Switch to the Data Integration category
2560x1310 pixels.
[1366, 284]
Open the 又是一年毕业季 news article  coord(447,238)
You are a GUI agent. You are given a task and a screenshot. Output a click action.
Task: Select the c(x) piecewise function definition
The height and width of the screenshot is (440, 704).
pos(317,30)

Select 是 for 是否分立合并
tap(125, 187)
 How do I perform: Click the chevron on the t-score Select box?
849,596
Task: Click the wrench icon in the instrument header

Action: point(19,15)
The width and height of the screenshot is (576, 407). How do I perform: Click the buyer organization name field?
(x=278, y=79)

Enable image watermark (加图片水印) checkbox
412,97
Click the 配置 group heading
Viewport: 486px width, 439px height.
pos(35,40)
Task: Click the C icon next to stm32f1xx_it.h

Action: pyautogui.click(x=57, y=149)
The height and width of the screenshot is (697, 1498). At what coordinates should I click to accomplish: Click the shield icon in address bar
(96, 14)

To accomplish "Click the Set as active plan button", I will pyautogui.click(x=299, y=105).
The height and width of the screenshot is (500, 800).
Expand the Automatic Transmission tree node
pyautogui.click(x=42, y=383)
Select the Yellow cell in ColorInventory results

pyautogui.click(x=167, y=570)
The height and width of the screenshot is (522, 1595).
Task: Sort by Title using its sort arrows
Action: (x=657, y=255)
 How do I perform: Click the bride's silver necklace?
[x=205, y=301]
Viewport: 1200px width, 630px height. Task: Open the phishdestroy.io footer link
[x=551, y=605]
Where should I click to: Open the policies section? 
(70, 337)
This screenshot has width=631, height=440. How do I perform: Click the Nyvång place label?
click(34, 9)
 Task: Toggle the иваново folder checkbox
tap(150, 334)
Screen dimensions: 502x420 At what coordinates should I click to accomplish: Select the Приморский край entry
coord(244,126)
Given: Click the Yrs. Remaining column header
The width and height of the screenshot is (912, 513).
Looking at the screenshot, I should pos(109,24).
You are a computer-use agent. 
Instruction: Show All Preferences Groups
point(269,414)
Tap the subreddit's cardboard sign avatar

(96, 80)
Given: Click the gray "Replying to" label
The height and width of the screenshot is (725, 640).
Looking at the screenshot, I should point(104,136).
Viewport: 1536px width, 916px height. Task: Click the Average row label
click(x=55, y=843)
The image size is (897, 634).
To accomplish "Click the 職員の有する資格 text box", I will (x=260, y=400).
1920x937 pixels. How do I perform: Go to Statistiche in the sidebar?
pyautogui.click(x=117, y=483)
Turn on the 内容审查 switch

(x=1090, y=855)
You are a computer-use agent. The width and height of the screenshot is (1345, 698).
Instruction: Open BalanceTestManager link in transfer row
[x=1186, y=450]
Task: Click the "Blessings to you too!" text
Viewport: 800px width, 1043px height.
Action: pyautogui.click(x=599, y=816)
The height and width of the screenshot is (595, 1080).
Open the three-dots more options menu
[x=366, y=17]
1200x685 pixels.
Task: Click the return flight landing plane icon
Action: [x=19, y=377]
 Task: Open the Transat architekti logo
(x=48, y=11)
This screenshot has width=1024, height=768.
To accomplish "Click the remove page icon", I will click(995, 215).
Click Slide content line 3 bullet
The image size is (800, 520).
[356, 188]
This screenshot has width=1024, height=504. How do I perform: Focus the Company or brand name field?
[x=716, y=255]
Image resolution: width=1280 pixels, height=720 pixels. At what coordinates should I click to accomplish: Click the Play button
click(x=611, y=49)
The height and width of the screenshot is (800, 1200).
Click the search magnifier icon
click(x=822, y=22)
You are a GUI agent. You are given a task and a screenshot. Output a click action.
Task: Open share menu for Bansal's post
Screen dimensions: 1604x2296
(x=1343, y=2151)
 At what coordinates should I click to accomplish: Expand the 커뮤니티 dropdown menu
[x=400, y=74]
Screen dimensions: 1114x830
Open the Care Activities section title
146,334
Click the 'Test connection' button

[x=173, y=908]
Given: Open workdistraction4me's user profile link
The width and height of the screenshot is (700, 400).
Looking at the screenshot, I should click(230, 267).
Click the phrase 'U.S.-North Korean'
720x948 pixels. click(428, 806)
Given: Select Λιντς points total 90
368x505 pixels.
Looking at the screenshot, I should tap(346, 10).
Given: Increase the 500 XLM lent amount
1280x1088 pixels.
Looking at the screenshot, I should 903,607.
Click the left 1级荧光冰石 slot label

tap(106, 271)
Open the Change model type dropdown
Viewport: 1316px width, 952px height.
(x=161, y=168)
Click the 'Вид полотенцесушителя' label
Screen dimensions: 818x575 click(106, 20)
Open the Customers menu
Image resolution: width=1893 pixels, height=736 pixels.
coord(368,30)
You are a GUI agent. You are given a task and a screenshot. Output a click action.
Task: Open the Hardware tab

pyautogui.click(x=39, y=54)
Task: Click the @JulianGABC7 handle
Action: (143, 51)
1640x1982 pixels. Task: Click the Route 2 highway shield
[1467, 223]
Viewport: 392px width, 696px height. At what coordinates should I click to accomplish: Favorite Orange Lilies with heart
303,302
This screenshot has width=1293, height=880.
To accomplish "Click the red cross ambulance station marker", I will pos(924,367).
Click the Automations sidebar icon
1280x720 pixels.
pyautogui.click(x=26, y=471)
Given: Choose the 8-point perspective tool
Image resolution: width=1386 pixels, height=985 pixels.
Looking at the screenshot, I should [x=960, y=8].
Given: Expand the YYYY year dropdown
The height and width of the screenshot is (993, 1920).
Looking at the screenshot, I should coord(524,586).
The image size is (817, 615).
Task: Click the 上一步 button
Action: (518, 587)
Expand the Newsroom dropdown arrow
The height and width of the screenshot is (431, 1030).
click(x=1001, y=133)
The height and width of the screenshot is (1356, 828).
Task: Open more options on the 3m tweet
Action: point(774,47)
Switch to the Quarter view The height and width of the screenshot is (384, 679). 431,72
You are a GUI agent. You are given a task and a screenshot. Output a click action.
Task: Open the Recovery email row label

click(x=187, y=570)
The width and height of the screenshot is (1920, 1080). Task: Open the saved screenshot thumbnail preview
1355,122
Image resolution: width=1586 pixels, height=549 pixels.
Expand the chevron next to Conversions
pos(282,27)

---------------

= Task statement =
Filter the lines above so that only those with the string "computer" remain, then copy them.

= Exercise result =
You are a computer-use agent. 
You are a computer-use agent. The width and height of the screenshot is (1345, 698).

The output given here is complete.